8/10Le dernier chapitre

/ Critique - écrit par riffhifi, le 10/10/2009
Notre verdict : 8/10 - Le dernier des mots est quand ? (Fiche technique)

Tags : chapitre dernier jeux manga ventes juillard bob

La dernière histoire de Blake et Mortimer, celle de Barbe-Rouge, des Pieds Nickelés et de Johan et Pirlouit : c'est avec un regard attendri et respectueux que Convard et Juillard racontaient en 1998-99 ces derniers tours de piste.

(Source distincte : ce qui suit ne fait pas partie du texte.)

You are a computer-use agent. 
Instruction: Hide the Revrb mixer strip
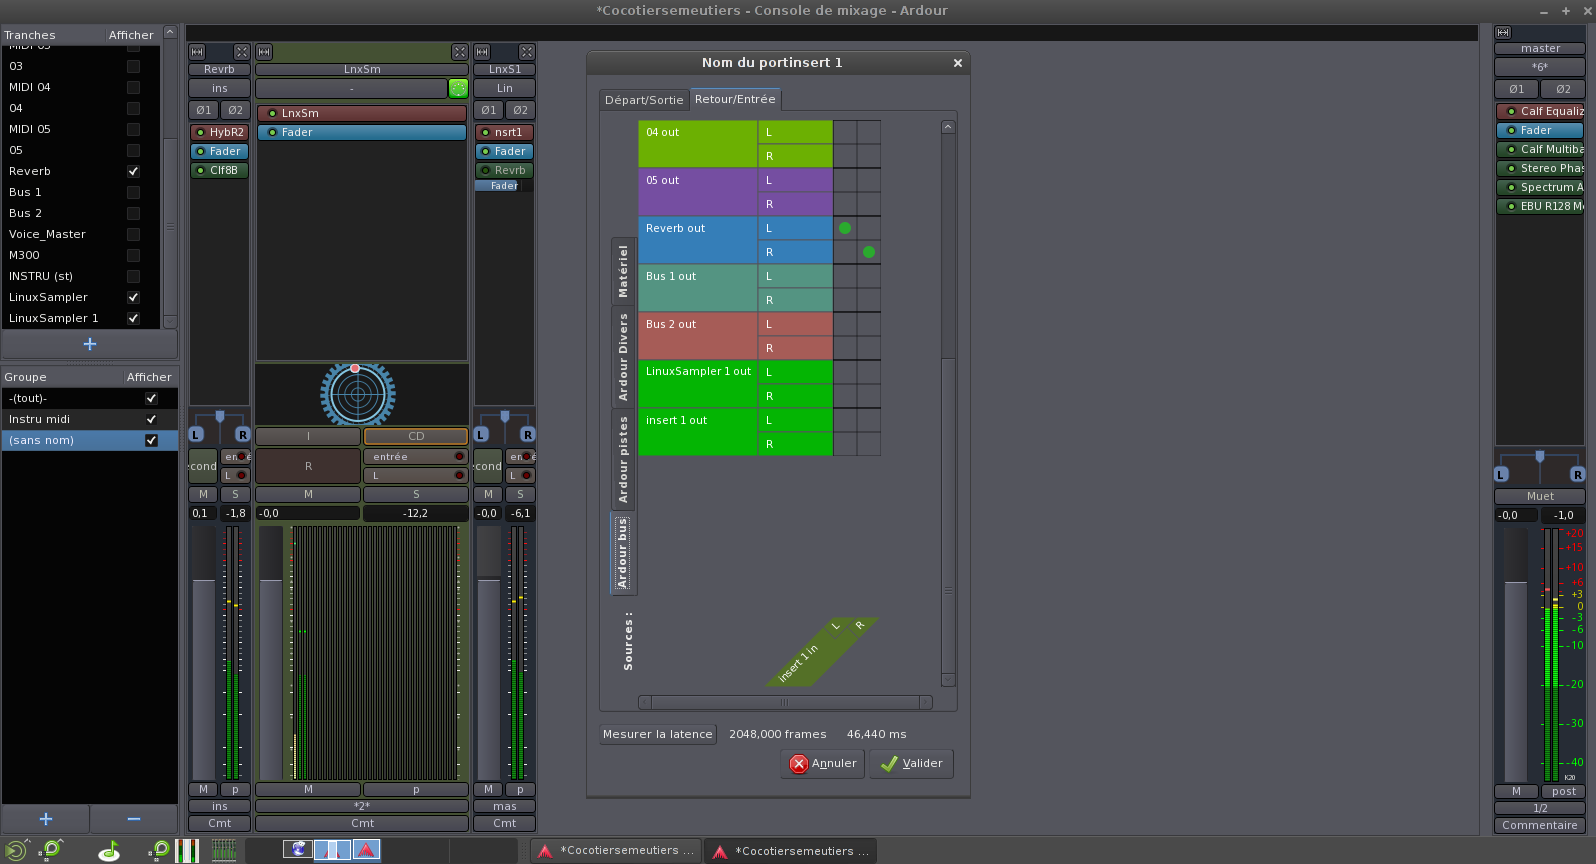tap(241, 52)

Alors que Francis Blake et Philip Mortimer reprenaient tout juste le chemin des librairies (L'affaire Francis Blake en 1996, premier album post-Jacobs), Didier Edition intégrale (octobre 2009)
Edition intégrale (octobre 2009)
Convard et André Juillard leur concoctaient déjà un chant du cygne intitulé L'aventure immobile, dans un avenir où les deux Anglais auraient troqué l'énergie contre le cheveu blanc. Présenté dans un format à l'italienne, alternant les pages d'illustration pure et celles qui reproduisent une correspondance échangée par les deux héros, le résultat n'est pas à proprement parler une bande dessinée, mais plutôt un livre illustré, terriblement élégant et parvenant brillamment à évoquer la vieillesse de ces personnages mythiques. L'histoire se présente comme un complément à celle du Mystère de la grande pyramide, et propose une virée onirique et philosophique au pays des souvenirs et de l'amitié. Il est plus que probable que la sortie de cet opus en mars 1998 aient été déterminant dans le choix de Juillard pour reprendre le dessin de
Blake et Mortimer en alternance avec Ted Benoit : de 2000 à 2008, il signera quatre albums sur des scénarios d'Yves Sente, avec une réussite inégale mais jamais à la hauteur de ce Dernier Chapitre qui cherche à rendre hommage plutôt qu'à répliquer l'œuvre de Jacobs.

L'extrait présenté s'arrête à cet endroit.